To objectively define the transition from learning to stable behavior, we conducted a Bayesian change point analysis on the daily performance metrics of the initial cohort (Cohort 1). We fit a three-segment piecewise regression model (flat baseline, quadratic learning, flat stable phase) to three behaviors: avoidance, reward attentiveness, and bar presses. Models were run for 700,000 iterations across 7 chains to ensure convergence. For females, the transition to the stable plateau occurred at Day 11.36 for avoidance (95% CI: 8.00–14.96), Day 12.46 for reward attentiveness (95% CI: 6.20–25.00), and Day 13.07 for bar presses (95% CI: 9.44–17.00). Males exhibited a more extended learning phase, with behavior stabilizing at Day 16.70 for avoidance (95% CI: 13.00–22.57), Day 14.74 for reward attentiveness (95% CI: 8.00–24.03), and Day 18.92 for bar presses (95% CI: 14.71–23.00). To establish a conservative window ensuring that all animals had reached a performance asymptote, we defined the stable phase based on the latest change point. With the final transition occurring at Day 19 for male bar pressing, all subsequent analyses were conducted on data from experimental days 20–25 (Figure 2).

Determination of stable behavior using change point analysis. The onset of stable performance in Cohort 1 (n = 8; 4 females, 4 males) was modeled across three key behaviors: (A) Total daily bar presses, (B) Percent of time spent on the platform, and (C) Percent of time attentive to the reward zone. Dotted lines represent observed means ± standard error; solid lines show the mean posterior prediction of the fitted segmented regression model. Square markers denote estimated change points.

Three-panel line graph showing Bayesian change point analysis across 25 days for female (pink) and male (blue) rats. Panel A (Bar Presses): Both sexes increase from ~0-1 to stable plateaus – females stabilize at ~4.5 presses around day 13, males at ~6.5 presses around day 19. Panel B (Platform Time): Both decrease from high initial values (~80-90%) to stable levels – females ~63% by day 13, males ~53% by day 17. Panel C (Attentiveness): Females remain relatively flat (~46-51%); males increase from ~53% to ~60%. The latest change point (day 19) defined the stable-phase boundary (days 20-25).

To ensure that sex differences in the PMA task were not driven by baseline differences in reward motivation or motor capability, we analyzed lever-pressing behavior during the Light Cue phase, where the lever was available during trials but no footshocks were delivered. A GLMM on the combined cohorts revealed no significant effect of sex on the number of bar presses (β = 0.20, z = 1.40, p = 0.161), indicating that males and females exhibit similar rates of responding before the high conflict phase.
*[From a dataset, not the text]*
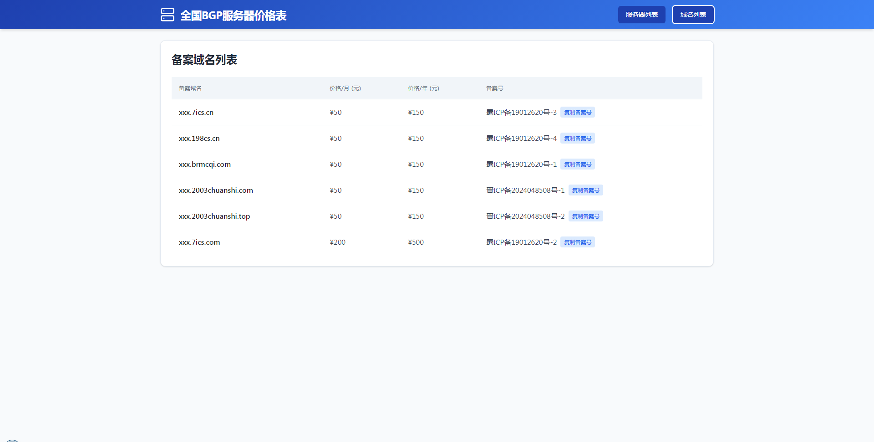Image resolution: width=874 pixels, height=442 pixels.
Task: Click the 全国BGP服务器价格表 site title
Action: (x=233, y=15)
 Initial study and replication

To investigate sex differences in avoidance and reward-seeking strategies during the stable phase of behavior (days 20–25), we analyzed three key metrics: bar presses, avoidance (proportion of time on the platform), and reward attentiveness. Additionally, to quantify the timing of the avoidance strategy, we included a fourth metric: Latency to the platform. GLMMs were fit separately for Cohort 1 and Cohort 2.

Cohort 1 Reward-seeking behavior (Bar presses)
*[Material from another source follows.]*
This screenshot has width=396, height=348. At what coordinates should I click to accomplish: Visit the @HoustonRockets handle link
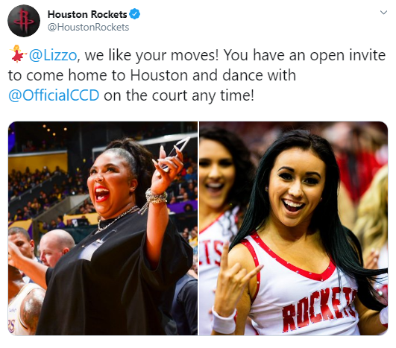tap(89, 28)
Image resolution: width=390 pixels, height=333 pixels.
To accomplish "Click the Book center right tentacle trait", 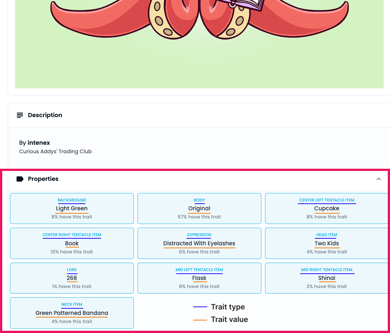I will pyautogui.click(x=72, y=243).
Analysis with the ZINB model showed a non-significant increase in male reward seeking compared to females (β = 0.15, z = 1.83, p = 0.067; Figure 3A; Supplementary Table 1). Shock History (SH, any shock that day) was a significant negative predictor of bar pressing (β = −0.33, z = −7.97, p < 0.001). Additionally, the animal’s average z-scored weight was a significant positive predictor of bar presses (β = 0.26, z = 2.83, p = 0.005). The zero-inflation portion of the model, which predicts the likelihood of an animal making no presses, showed that both SH (β = 0.66, z = 2.84, p = 0.005; Supplementary Table 2) and day (β = 0.93, z = 2.60, p = 0.009) significantly increased the probability of complete inaction in a trial.

Sex differences in stable-phase performance in the high conflict task. Performance during days 20–25 is shown for Cohort 1 (top row; n = 4F, 4 M) and the replication Cohort 2 (bottom row; n = 6F, 5 M). Violin plots with overlaid boxplots comparing females and males across three metrics: (A,B) Bar press count, (C,D) Platform time (%), (E,F) Latency to platform (s), and (G,H) Reward attentiveness (%). p-values from statistical comparisons between sexes are displayed above groups.
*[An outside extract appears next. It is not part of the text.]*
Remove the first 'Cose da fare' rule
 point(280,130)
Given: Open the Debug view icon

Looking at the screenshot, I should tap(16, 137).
Eight-panel figure comparing sex differences during stable-phase (days 20-25) across Cohort 1 (top row) and Cohort 2 (bottom row) using violin plots with box plots for females (pink) and males (blue). Bar Presses (A, B): Males pressed more; significant in Cohort 2 (p=0.006). Platform Time (C, D): Females spent significantly more time on platform in both cohorts (p=0.015, p=0.031). Latency to Platform (E, F): Males took significantly longer to reach safety in both cohorts (p=0.035, p=0.030). Reward Attentiveness (G, H): Males were significantly more attentive in Cohort 1 (p=0.016) but not Cohort 2 (p=0.502). Avoidance behavior (platform time)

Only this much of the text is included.